[OLPC Security] Strange concerns, but still...
Christopher Paulicka
christopher at idealab.com
Wed Feb 7 20:43:17 EST 2007
SUMMARY: 8.19 + 8.21 + 9.1 + 9.4= MASSIVE THEFT?
Adding them up, I do see a highly unlikely scenario. However, when figuring
probability, you must also measure profitability. Millions of dollars
worth of
hardware are going to be entrusted to children, some of the primary
victims of
the world.
1) Encourage developer key acquisition
2) Find out which computers have developer keys on them
3) Steal computers
Here are the various sections that triggered these thoughts, and my
comments.
8.19 P_THEFT: anti-theft protection
If the machine is used as a personal machine, and the child has asked for a
developer key, the thief could reflash the BIOS with a non-anti-theft
daemon.
The question becomes, then, how difficult will it be to know who has
this key?
8.21 (For later implementation) P_PASSWORD: password protection
Storing information solely in plain text seems dangerous, especially since
there is already consideration of a sophisticated child-user who may acquire
a developer key.
9.1 Damaging the machine
The child with developer key is mentioned again.

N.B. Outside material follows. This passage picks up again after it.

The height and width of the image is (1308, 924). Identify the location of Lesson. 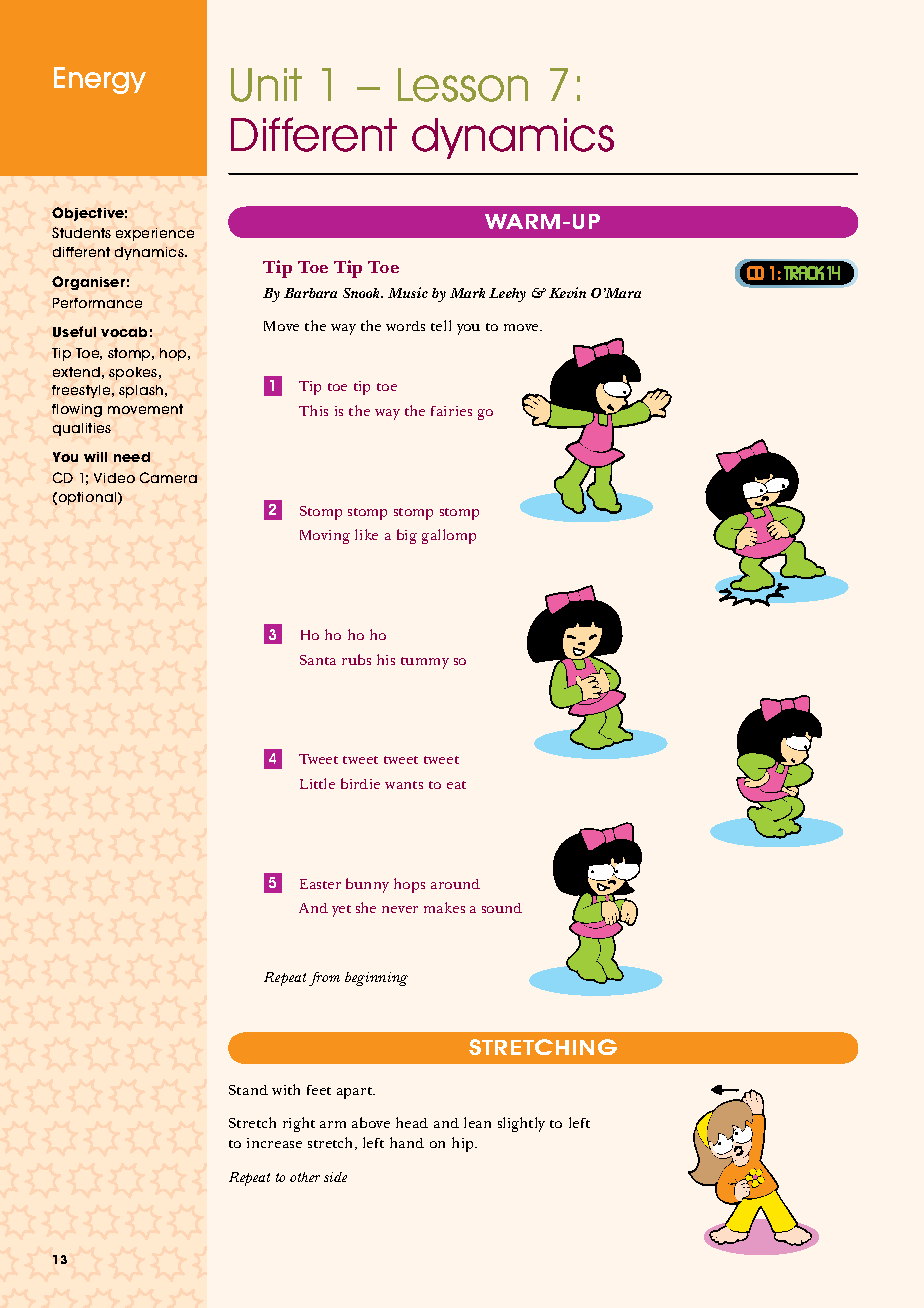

How difficult will it be to get a developer key?
Won't most children store this key on their machine?
Won't this key be stored in plain text?
9.4 Doing bad things to other people
I found this section strange. After some thought, I realized that was
because
it seemed less technical, more emotional, almost hopeful and naive?
Basically, while other sections addressed specific problems, and offer
at least some
level of solution, this section just hopes that it will inherently not be an
issue.
As I said, strange.
Especially since I can imagine that tens of thousands of computers is
quite an incentive for developing such worms.
Thank you for your time,
Christopher Paulicka
9.7.2 Objectionable content filtering
Irrelevant to my discusion, but OTFLOL!